TASK
An identical copy of all the entries is the required result.

SOURCE INFORMATION
=======

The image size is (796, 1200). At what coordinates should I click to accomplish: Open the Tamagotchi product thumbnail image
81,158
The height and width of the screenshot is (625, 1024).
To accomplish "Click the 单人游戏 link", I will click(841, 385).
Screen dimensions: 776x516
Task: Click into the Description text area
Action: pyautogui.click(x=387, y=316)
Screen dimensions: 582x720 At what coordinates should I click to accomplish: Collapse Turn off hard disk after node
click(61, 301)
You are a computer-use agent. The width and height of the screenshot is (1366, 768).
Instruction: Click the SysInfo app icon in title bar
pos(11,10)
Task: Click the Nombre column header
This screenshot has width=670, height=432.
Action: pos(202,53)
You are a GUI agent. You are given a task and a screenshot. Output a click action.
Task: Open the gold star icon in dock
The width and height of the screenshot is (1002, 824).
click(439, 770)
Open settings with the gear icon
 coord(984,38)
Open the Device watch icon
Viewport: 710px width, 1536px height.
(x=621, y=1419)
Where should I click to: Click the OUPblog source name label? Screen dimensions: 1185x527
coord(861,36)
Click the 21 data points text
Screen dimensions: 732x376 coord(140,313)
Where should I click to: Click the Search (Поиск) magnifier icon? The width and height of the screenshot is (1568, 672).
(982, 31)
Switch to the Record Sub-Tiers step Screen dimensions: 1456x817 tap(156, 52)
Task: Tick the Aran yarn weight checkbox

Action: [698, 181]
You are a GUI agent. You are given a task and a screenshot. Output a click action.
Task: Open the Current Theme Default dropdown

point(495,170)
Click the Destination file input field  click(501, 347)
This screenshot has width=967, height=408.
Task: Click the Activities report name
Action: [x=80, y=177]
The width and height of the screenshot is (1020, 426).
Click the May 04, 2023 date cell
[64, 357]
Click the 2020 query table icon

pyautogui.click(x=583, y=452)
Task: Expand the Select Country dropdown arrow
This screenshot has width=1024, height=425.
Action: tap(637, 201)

=======

RESULT
The image size is (796, 1200). At what coordinates should I click to accomplish: Open the Tamagotchi product thumbnail image
81,158
The height and width of the screenshot is (625, 1024).
To accomplish "Click the 单人游戏 link", I will click(841, 385).
Screen dimensions: 776x516
Task: Click into the Description text area
Action: pyautogui.click(x=387, y=316)
Screen dimensions: 582x720 At what coordinates should I click to accomplish: Collapse Turn off hard disk after node
click(61, 301)
You are a computer-use agent. The width and height of the screenshot is (1366, 768).
Instruction: Click the SysInfo app icon in title bar
pos(11,10)
Task: Click the Nombre column header
This screenshot has width=670, height=432.
Action: pos(202,53)
You are a GUI agent. You are given a task and a screenshot. Output a click action.
Task: Open the gold star icon in dock
The width and height of the screenshot is (1002, 824).
click(439, 770)
Open settings with the gear icon
 coord(984,38)
Open the Device watch icon
Viewport: 710px width, 1536px height.
(x=621, y=1419)
Where should I click to: Click the OUPblog source name label? Screen dimensions: 1185x527
coord(861,36)
Click the 21 data points text
Screen dimensions: 732x376 coord(140,313)
Where should I click to: Click the Search (Поиск) magnifier icon? The width and height of the screenshot is (1568, 672).
(982, 31)
Switch to the Record Sub-Tiers step Screen dimensions: 1456x817 tap(156, 52)
Task: Tick the Aran yarn weight checkbox

Action: [698, 181]
You are a GUI agent. You are given a task and a screenshot. Output a click action.
Task: Open the Current Theme Default dropdown

point(495,170)
Click the Destination file input field  click(501, 347)
This screenshot has width=967, height=408.
Task: Click the Activities report name
Action: [x=80, y=177]
The width and height of the screenshot is (1020, 426).
Click the May 04, 2023 date cell
[64, 357]
Click the 2020 query table icon

pyautogui.click(x=583, y=452)
Task: Expand the Select Country dropdown arrow
This screenshot has width=1024, height=425.
Action: tap(637, 201)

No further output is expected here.